With great irony, John Locke was also absolutely against public schooling, and strongly encouraged the parents to home school their children, and to instill there, in them, the strongest love of liberty and respect for the people themselves, as the public schooling system, under governmental control, was the surest tool to educate people into the acceptance of tyranny.
Let us examine, for instance, our 'Bill of Rights'. The first amendment has been expounded upon strongly, the freedom of the press (not the news services, but the press itself, the freedom to print and publish whatever is wished, so long as it not be libelous or malicious) the freedom of speech (so long as it not be slanderous or malicious) and the freedom of religion.
The second amendment was to guard the first and all others. With the potential of the creation of a standing military (a system by which the Government had long exercised total control of the people) the founding fathers wished to prevent the power of the Government from exceeding that of the people, and many state governments already had this provision, due to that individual power. It was recognized that these rights, according to the Boston Journal of the Times:
Instances of the licentious and outrageous behavior of the military conservators of the peace still multiply upon us, some of which are of such nature, and have been carried to such lengths, as must serve fully to evince that a late vote of this town, calling upon its inhabitants to provide themselves with arms for their defense, was a measure as prudent as it was legal: such violences are always to be apprehended from military troops, when quartered in the body of a populous city; but more especially so, when they are led to believe that they are become necessary to awe a spirit of rebellion, injuriously said to be existing therein. It is a natural right which the people have reserved to themselves, confirmed by the Bill of Rights, to keep arms for their own defence; and as Mr. Blackstone observes, it is to be made use of when the sanctions of society and law are found insufficient to restrain the violence of oppression.
John Adams, indeed, was a defense attorney for the British soldiers on trial for the Boston Massacre, stating:
Here every private person is authorized to arm himself, and on the strength of this authority, I do not deny the inhabitants had a right to arm themselves at that time, for their defense, not for offence.
Another source of power in government is a military force. But this, to be efficient, must be superior to any force that exists among the people, or which they can command; for otherwise this force would be annihilated, on the first exercise of acts of oppression. Before a standing army can rule, the people must be disarmed; as they are in almost every kingdom in Europe. The supreme power in America cannot enforce unjust laws by the sword; because the whole body of the people are armed, and constitute a force superior to any band of regular troops that can be, on any pretence, raised in the United States.

Stored data:
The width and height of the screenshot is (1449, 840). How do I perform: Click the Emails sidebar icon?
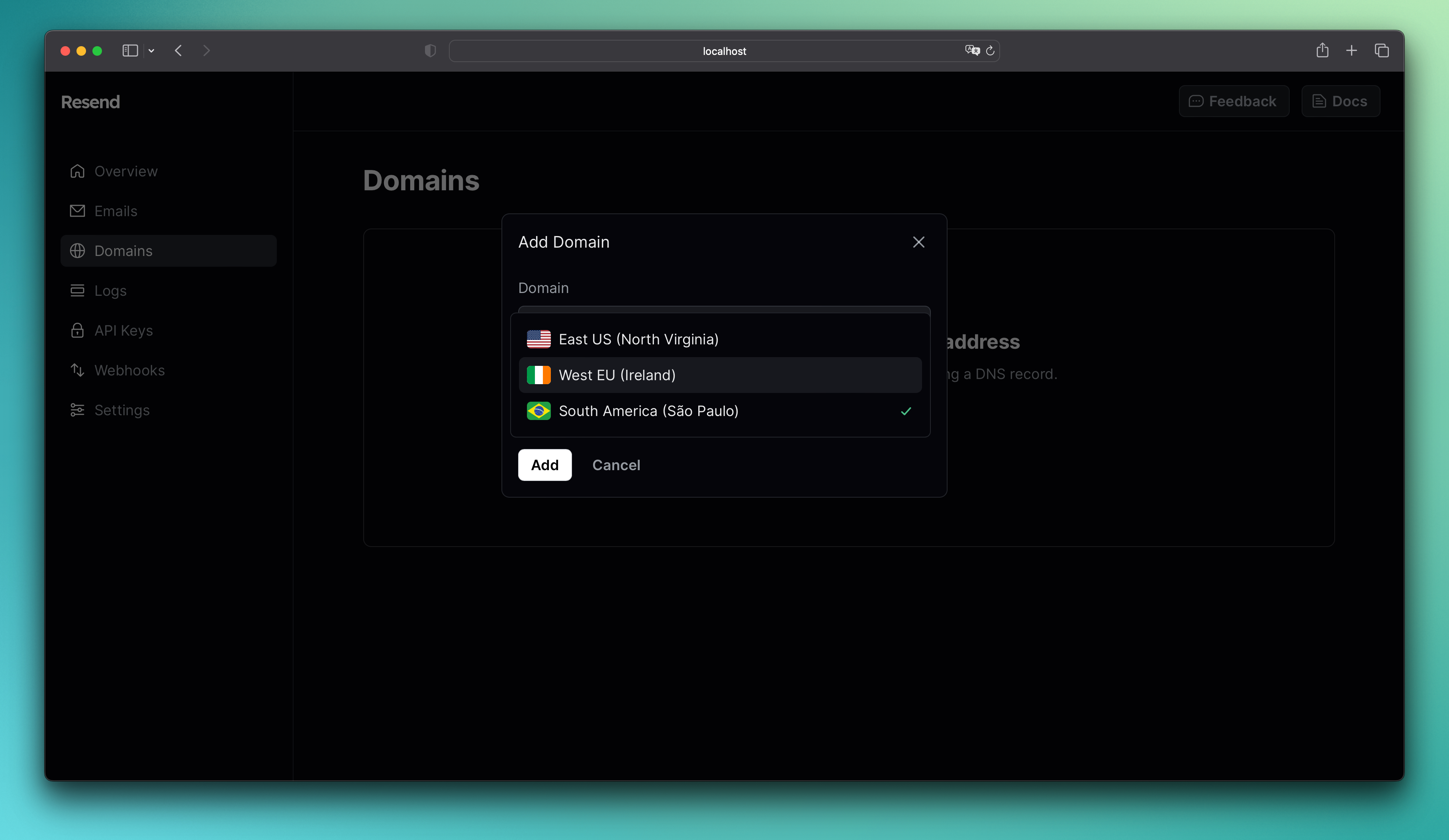pyautogui.click(x=78, y=211)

Given task A: Copy from the passage on the Bill of Rights everything between "With great irony, John" and "freedom of religion.", inclusive.
Given task B:
Using the passage on the Bill of Rights, answer yes or no to each statement below and quote the words that decide it.
(i) John Locke urged parents to home school their children.
(ii) John Adams prosecuted the British soldiers on trial for the Boston Massacre.
(iii) The people in almost every kingdom in Europe are armed.
Given task C:
Answer these questions from the passage on the Bill of Rights:
(i) Which newspaper does the passage quote on the right to bear arms?
(ii) Whose observation does that quotation cite on when arms are to be made use of?
(iii) According to the final paragraph, why can't the supreme power in America enforce unjust laws by the sword?

Response A:
With great irony, John Locke was also absolutely against public schooling, and strongly encouraged the parents to home school their children, and to instill there, in them, the strongest love of liberty and respect for the people themselves, as the public schooling system, under governmental control, was the surest tool to educate people into the acceptance of tyranny.
Let us examine, for instance, our 'Bill of Rights'. The first amendment has been expounded upon strongly, the freedom of the press (not the news services, but the press itself, the freedom to print and publish whatever is wished, so long as it not be libelous or malicious) the freedom of speech (so long as it not be slanderous or malicious) and the freedom of religion.

Response B:
(i) Yes: "strongly encouraged the parents to home school their children"
(ii) No: "John Adams, indeed, was a defense attorney for the British soldiers on trial for the Boston Massacre"
(iii) No: "Before a standing army can rule, the people must be disarmed; as they are in almost every kingdom in Europe."

Response C:
(i) The Boston Journal of the Times.
(ii) Mr. Blackstone's.
(iii) Because the whole body of the people are armed and constitute a force superior to any band of regular troops that can be raised in the United States.